- Task details -
From the material below, pull each line containing the string "text".
** Records to process follows **
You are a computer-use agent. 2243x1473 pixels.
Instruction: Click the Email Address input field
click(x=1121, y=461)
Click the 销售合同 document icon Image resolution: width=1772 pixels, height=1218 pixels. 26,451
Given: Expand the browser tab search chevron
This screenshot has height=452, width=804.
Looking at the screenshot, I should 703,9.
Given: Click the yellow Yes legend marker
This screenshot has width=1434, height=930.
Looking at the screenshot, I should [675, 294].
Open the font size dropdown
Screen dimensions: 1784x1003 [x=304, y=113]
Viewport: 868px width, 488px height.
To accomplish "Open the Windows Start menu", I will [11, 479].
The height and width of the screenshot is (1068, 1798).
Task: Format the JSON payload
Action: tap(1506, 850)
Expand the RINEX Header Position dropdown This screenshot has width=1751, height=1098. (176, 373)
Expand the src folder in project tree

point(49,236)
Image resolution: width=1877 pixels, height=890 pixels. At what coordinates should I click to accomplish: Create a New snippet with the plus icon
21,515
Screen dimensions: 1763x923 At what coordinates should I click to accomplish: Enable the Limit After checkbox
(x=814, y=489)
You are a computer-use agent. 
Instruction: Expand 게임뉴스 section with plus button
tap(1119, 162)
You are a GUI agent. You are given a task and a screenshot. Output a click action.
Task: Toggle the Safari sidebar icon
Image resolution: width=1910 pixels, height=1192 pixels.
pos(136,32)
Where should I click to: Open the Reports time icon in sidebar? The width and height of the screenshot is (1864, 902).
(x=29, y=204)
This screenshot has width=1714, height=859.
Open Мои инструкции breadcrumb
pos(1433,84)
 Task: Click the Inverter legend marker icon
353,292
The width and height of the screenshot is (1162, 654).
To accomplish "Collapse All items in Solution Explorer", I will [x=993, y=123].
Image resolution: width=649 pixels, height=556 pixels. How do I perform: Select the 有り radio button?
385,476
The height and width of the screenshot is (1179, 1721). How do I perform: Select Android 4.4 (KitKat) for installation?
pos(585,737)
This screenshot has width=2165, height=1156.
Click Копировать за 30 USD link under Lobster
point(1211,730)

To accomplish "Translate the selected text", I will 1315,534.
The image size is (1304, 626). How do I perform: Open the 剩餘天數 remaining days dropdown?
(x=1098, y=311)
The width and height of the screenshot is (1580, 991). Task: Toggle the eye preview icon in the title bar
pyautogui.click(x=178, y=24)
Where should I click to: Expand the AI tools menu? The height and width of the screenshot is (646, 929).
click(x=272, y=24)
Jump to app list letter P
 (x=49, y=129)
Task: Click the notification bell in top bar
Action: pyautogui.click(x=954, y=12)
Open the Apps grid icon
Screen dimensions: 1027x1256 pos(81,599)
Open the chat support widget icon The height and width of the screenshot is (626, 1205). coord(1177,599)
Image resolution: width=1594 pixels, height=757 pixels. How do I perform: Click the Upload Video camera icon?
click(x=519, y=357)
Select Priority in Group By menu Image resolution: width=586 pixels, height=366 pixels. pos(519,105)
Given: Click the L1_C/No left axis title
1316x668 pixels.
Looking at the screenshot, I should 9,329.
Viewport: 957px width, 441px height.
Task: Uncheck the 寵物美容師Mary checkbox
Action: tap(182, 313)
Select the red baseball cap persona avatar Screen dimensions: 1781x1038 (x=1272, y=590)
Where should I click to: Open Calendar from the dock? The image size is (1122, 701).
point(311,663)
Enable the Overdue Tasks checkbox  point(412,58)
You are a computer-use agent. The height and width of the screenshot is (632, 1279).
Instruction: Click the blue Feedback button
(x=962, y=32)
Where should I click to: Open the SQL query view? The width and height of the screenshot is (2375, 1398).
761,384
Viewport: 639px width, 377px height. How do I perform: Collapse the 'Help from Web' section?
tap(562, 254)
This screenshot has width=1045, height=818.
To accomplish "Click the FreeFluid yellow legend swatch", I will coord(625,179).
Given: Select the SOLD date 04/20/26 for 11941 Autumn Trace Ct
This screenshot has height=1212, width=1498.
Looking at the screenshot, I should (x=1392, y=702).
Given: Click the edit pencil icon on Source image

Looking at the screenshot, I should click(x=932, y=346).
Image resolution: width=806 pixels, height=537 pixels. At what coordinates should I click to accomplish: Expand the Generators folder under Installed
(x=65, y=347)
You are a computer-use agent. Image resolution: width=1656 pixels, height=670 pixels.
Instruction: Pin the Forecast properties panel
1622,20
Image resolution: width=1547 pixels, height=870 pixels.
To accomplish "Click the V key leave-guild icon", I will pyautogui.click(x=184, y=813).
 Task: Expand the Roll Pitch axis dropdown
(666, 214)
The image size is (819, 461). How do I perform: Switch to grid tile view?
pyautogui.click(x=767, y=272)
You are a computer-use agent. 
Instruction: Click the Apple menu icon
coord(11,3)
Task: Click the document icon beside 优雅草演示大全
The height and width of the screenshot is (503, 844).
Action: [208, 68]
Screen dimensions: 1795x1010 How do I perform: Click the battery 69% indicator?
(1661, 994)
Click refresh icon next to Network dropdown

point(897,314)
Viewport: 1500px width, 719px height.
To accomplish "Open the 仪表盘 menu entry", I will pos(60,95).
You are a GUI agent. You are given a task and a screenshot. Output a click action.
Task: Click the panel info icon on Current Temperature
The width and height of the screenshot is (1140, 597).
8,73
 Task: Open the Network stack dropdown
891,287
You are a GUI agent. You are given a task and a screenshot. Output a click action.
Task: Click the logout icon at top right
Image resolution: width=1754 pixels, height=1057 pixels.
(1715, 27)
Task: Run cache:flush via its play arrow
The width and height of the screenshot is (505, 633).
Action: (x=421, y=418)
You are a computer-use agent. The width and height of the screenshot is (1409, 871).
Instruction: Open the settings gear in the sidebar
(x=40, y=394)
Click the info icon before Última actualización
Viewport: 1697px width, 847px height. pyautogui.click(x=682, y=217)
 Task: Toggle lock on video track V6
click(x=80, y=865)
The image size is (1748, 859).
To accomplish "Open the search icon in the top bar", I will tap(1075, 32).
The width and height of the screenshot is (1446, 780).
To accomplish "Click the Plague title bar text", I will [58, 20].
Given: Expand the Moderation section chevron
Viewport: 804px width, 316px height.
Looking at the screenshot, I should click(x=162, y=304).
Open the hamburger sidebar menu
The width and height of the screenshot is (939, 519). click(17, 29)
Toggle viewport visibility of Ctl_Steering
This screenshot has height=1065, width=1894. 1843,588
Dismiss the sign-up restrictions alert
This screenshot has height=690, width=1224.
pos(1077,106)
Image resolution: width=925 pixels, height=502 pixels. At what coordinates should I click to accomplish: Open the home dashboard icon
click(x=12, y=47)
** End of Records to process **
- Task output -
To accomplish "Translate the selected text", I will 1315,534.
To accomplish "Click the Plague title bar text", I will [58, 20].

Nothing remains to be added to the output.